[Material to process]
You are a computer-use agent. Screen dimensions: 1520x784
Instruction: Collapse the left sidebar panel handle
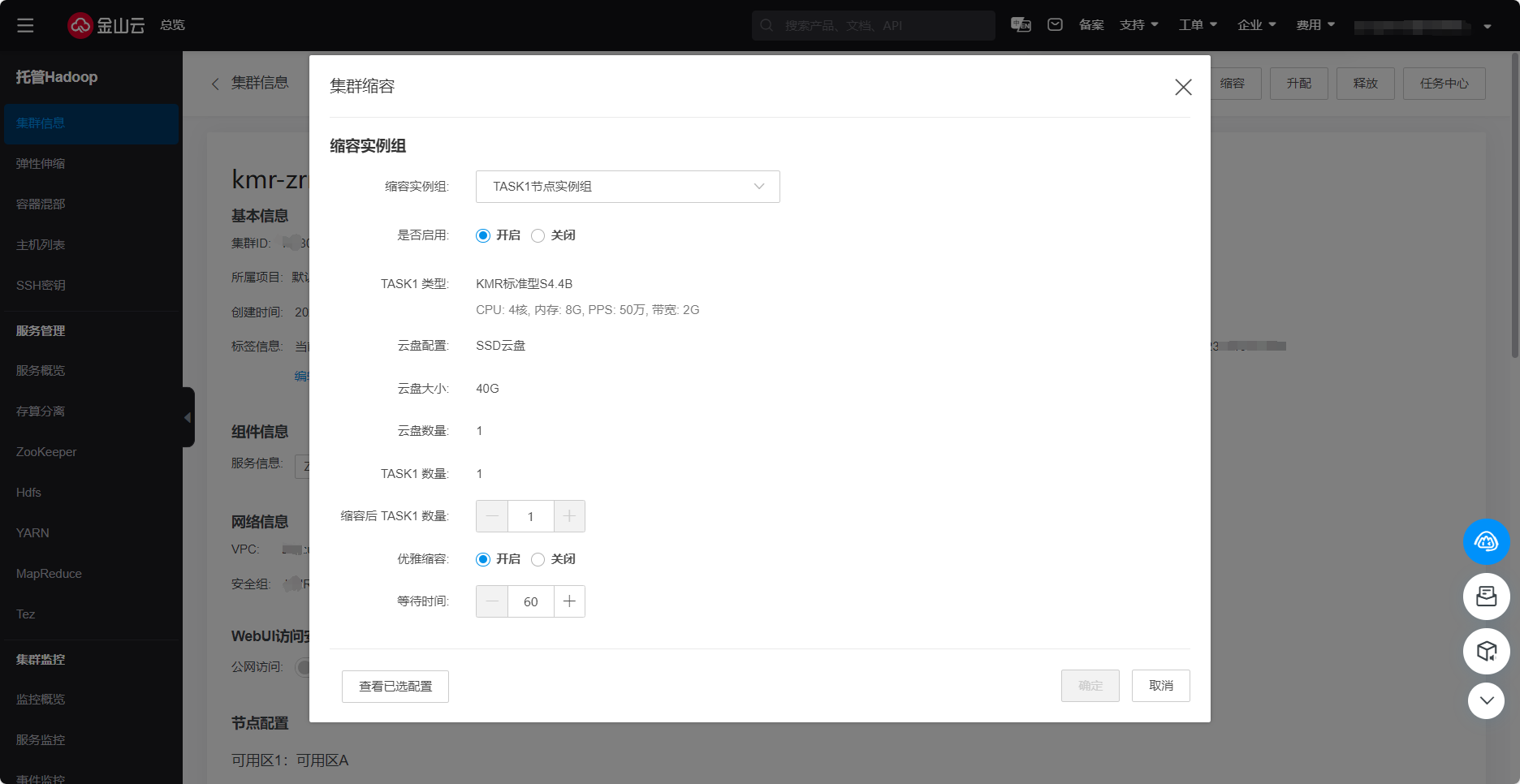188,417
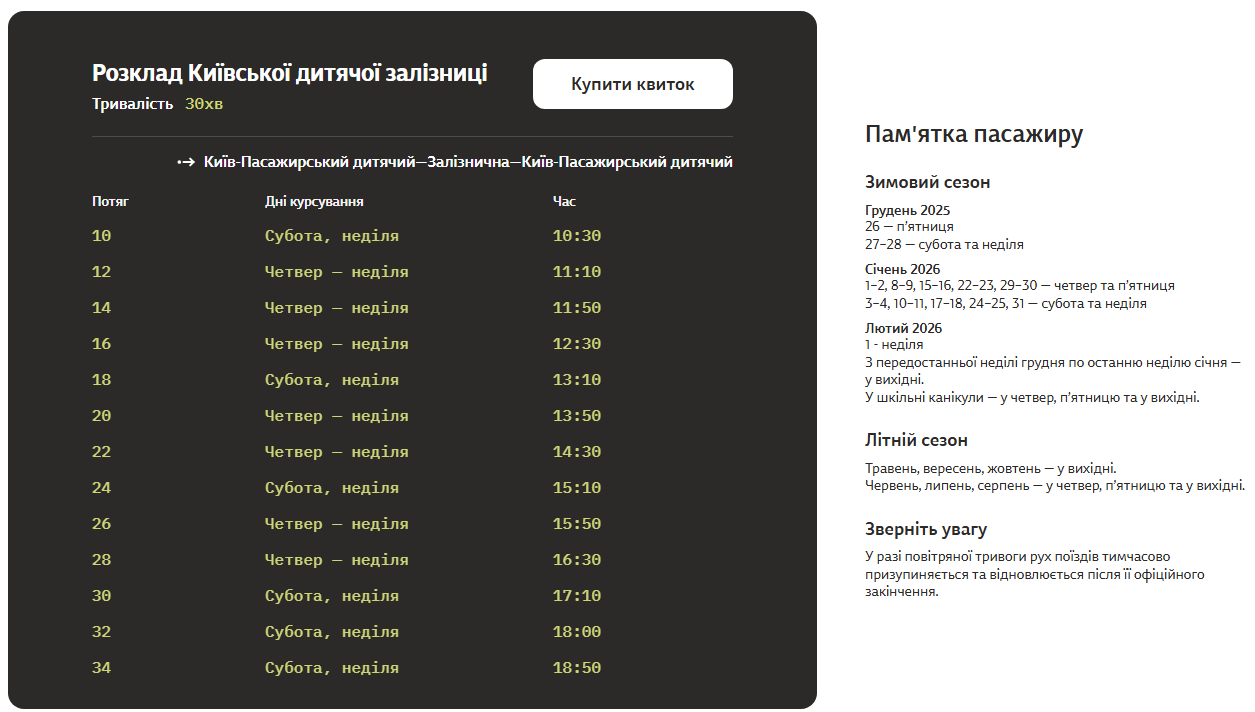Click the 30хв duration value

pos(204,104)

[What the exercise asks]
List each line above that contains the string "panel".

[Full output]
Instruction: Collapse the left sidebar panel handle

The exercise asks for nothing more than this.